= Congener (chemistry) =

Related substances

A group of carcinogenic organic compounds, polychlorinated biphenyls (PCBs), is an example of a congener grouping. The number and locations of Cl groups can vary.

In chemistry, congeners are chemical substances "related to each other by origin, structure, or function".

==Common origin and structure==
Any significant quantity of a polyhalogenated compound is by default a blend of multiple molecule types because each molecule forms independently, and chlorine and bromine do not strongly select which site(s) they bond to.

- Polychlorinated biphenyls (PCBs) are a family of 209 congeners.
- Polybrominated biphenyls and polychlorinated diphenyl ethers are also families of 209 congeners.

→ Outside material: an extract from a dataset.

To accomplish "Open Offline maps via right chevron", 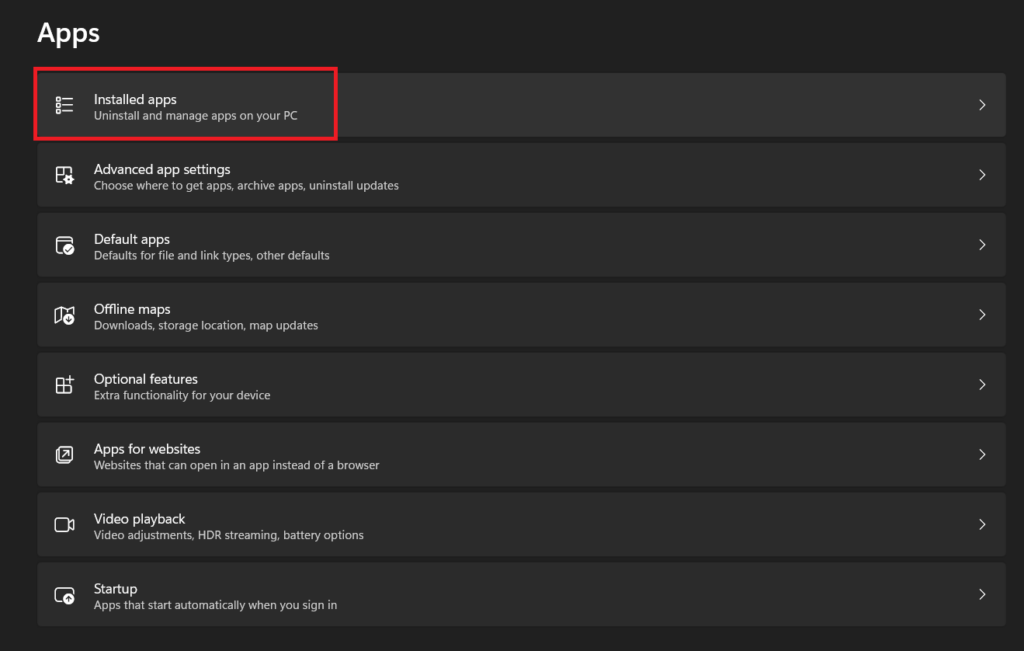I will [x=982, y=315].
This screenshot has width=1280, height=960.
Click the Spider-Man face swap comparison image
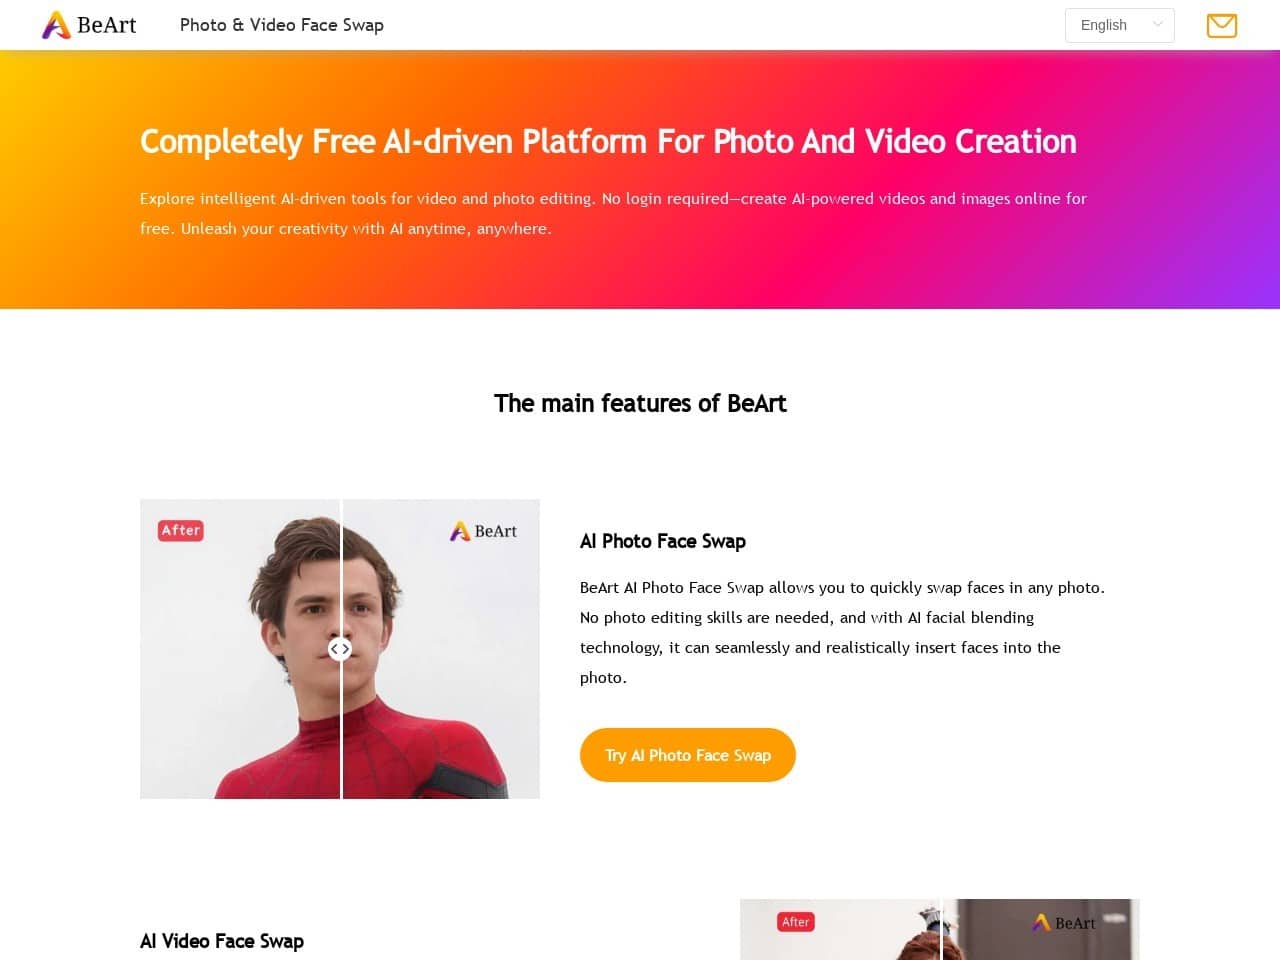point(340,649)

Similarly polychlorinated dibenzodioxins, polychlorinated dibenzofurans, polychlorinated terphenyls, polychlorinated naphthalene, polychloro phenoxy phenol, and polybrominated diphenyl ethers (PBDEs) (pentabromodiphenyl ether, octabromodiphenyl ether, decabromodiphenyl ether), etc. are also groups of congeners.

==Common origin==
- Congener (alcohol), substances other than alcohol (desirable or undesirable) also produced during fermentation.
- Congeners of oleic acids can modify cell membrane behavior, protecting against tumors or having effects on blood pressure.

==Common structure==

Congeners can refer to similar compounds that substitute other elements with similar valences, yielding molecules having similar structures. Examples:
- potassium chloride and sodium chloride may be considered congeners; also potassium chloride and potassium fluoride.
- hydrogen peroxide (HOOH), hydrogen thioperoxide (HSOH), and hydrogen disulfide (HSSH).

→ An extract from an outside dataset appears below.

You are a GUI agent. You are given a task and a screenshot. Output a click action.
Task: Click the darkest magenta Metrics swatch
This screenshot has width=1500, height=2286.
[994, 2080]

Structural analogs are often isoelectronic.

==Other==
- Congeners refer to the various oxidation states of a given element in a compound. For example, titanium(II) chloride (titanium dichloride), titanium(III) chloride (titanium trichloride), and titanium(IV) chloride (titanium tetrachloride) may be considered congeners.
- Congeners can refer to other elements in the same group in the periodic table. For example, congeners of the Group 11 element copper are silver and gold, sometimes found together in the same ores (porphyry copper deposit) due to their chemical similarity.